The record position information specifying method according to claim 10,
The index file generated for each data item is
A value list for storing unique item values belonging to the data item in a predetermined order;
A cumulative number list for storing the cumulative number of records in the database for each item value in the storage order of the value list;
A sort list for storing the order of the record numbers after the database is sorted in the predetermined order using the data item as a key item;
The location information specifying step includes:
Search value determination for determining a search value including a target position, which is a virtual position in the virtual integrated sort database, designated by the user, using the value list of the key items, the cumulative number list, and the sort list. Steps,
Using the value list, the cumulative number list, and the sort list of the key item, a table to which a search value corresponding to the target position in the determined search value belongs, and a rank in the table are represented by the position.
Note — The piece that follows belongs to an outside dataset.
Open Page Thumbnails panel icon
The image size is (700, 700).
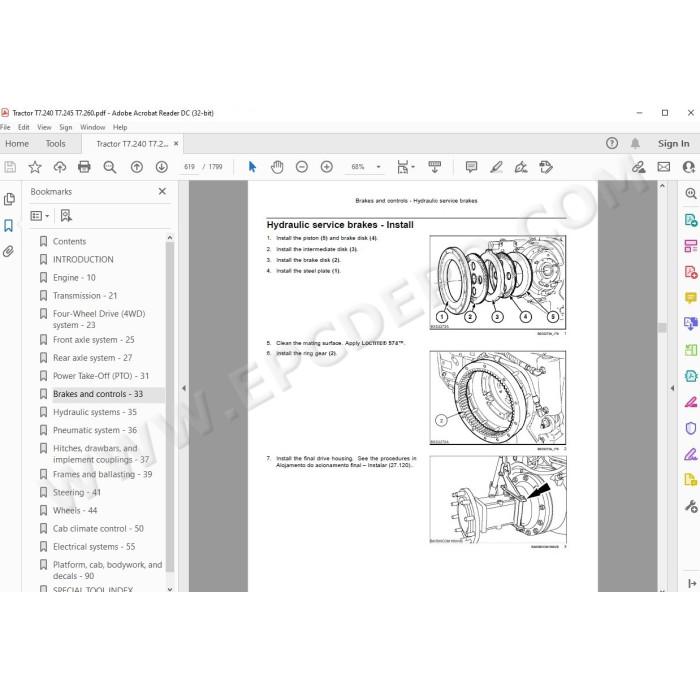click(x=8, y=199)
And a position information specifying step for specifying the information as information.
The record position information specifying method according to claim 10,
The index file generated for each data item is
A sort list for storing the order of the record numbers after sorting the database in a predetermined order using the data item as a key item;
An original data list for storing the item values of the database in the data item, in an initial arrangement order;
The location information specifying step includes:
A search value determination step for determining a search value including a target position, which is a virtual position in the virtual integrated sort database, designated by a user, using the sort list of the key items and the original data list;
A position that uses, as the position information, a table to which a search value corresponding to the target position in the determined search value belongs, and a rank in the table, using the sorted list of the key items and the original data list An information specifying step; and a record position information specifying method.
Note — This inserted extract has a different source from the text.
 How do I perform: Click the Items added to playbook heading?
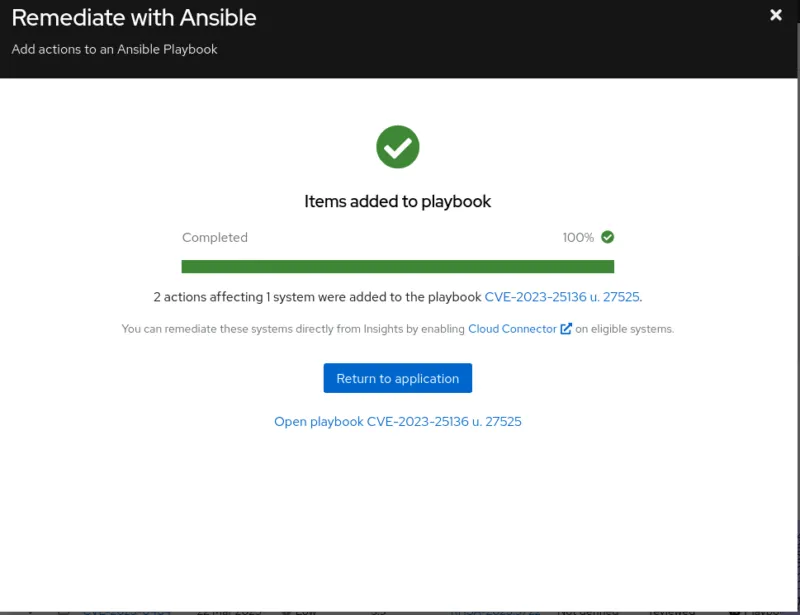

A record extraction method for extracting a desired record from a database comprising a record for storing an item value for each predetermined data item and a record number uniquely assigned to each record,
The record extraction method characterized by including the record extraction step which extracts the said desired record according to the positional information specified by the record positional information specific method of any one of Claim 9-12.
Computer
Each of the databases consists of a record storing a value for each predetermined data item, and each record of each database is uniquely assigned with a record number in advance, using an index file included in each database. An information processing program that functions as position information specifying means for specifying position information of a desired record,
The index file is generated from each of the databases, and for each data item, obtains the record number from the item value of the data item, and obtains the record number from the order of the sort database,
The information processing program, wherein the sort database is obtained by sorting a virtual integrated database obtained by virtually integrating the plurality of databases using the data items as key items.